I've ploughed through it and, to be honest, much of it is re-hashed thinking or half-thinking from five or six years ago. It is Redwood's critique of where Britain has gone wrong under Tony Blair and Gordon Brown and I think the documnet spends too much gleefully diagnosing the problem (and taking every opportunity to blame the Labour Government and sometimes forgetting that the previous Conservative Government had either exacerbated or caused the problem) and too little time coming up with solutions (possibly through fear that Gordon Brown will take the solution and call it his own).

It's re-hashed because the old Redwoodian idea (from his Transport days) of allowing traffic to turn left on a red light (Page 28) gets another airing and it is written from a very pro-business perspective.

The structural issues affecting and distorting the economy are well known but Redwood re-hashes them all. The growing economic power of China and India is something that we can do little or nothing about. We will never be able to compete with Chinese or Indian wage rates so we have to compete on other levels. Redwood claims (without much staistical evidence) a figure of 5.4 million economically inactive people claiming benefits which I find extraordinarily high if true.

The diagnosis of transport problems is well known but to imagine that the transport infrastructural crisis left by the Major Government in 1997 could be solved in just a decade is woefully unrealistic. The Labour Government has made a start of sorts but recent developments do show a worrying reluctance to commit to further investment.

However, the main thrust of the Redwood report is about "regulation", the abolition or reform of which would (apparently) save £14 billion per year. Among the thirty-three proposals are the abolition of both the Best Value regime AND the Audit Commission based Comprehensive Performance Assessment (CPA) for local Government. While this might be welcomed by some local Government employees. the fact remains that the CPA assessments have been valuable in showing how Councils compare against each other and making clearer to local council tax payers the areas in which their local authority might be lacking and it gives Members some evidence for the setting of priorities.

The news has been made by the proposal to scrap the Inheritance Tax (IHT) which has been vociferously supported by the right-wing tabloids like the Express and Mail. Twenty years ago, IHT was something that most people knew little about and cared less about. The sharp rises in property values, in particular, have brought many hundreds of thousands of people into IHT. Now, let's be honest and a wee bit morbid. For many individuals and their families, the proceeds from the sale of a dead relative's property may be tantamount to a mortgage pay off or a pension boost. It's unearned income for the most part so it's almost free money. IHT takes the gilt off that (so to speak) so "Middle England" protests.

I'm not that enamoured about those who protest about IHT but I'm not that enamoured about IHT either (why should the Government tax the dead so to speak ?). I think it's time to scrap IHT but there's also a debate to be had about whether people should be able to avoid paying tax on unearned income of this nature.

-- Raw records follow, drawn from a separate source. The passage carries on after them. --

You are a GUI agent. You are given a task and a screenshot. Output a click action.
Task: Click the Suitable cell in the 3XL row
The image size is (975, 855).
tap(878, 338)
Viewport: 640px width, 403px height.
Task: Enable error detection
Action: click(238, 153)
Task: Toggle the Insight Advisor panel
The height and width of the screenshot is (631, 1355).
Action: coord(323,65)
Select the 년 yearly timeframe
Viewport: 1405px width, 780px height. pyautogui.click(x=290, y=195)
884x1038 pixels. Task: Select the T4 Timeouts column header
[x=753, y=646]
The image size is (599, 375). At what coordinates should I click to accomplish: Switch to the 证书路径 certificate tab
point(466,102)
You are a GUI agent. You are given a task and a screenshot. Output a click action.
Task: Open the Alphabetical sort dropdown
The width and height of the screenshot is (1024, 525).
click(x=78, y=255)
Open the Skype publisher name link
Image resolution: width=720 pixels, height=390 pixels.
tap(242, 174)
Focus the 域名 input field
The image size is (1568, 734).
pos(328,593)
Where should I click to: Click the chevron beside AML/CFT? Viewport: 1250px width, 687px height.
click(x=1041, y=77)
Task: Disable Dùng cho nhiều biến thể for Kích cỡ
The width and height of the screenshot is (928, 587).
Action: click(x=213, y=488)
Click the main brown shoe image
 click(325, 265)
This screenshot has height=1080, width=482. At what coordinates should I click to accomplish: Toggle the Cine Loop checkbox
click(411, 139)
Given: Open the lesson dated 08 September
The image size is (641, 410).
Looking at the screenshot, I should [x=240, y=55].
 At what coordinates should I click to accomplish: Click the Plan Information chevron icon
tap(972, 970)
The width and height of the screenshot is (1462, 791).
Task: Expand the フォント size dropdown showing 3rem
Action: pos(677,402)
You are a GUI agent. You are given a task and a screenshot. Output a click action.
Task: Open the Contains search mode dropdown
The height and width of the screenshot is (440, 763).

The Redwood report is ultimately disappointing. After the scrapping of IHT, the most interesting proposal is rubber wheels on trains. The proposals on Money Laundering are (according to Mrs Loadofoldstodge) meaningless platitudes. Redwood makes the case for less car journeys (50% of all car journeys are under two miles) but fails (apart from the usual distribe against Government regulation and diktat) to make a convincing argument about how these journeys can be reduced.

That said, the problems are clearly diagnosed and while the Right may be unable to come up with convincing solutions, the baton has to pass to liberals to find the answer. It remains to be seen how the Liberal Democrats, in particular, will respond.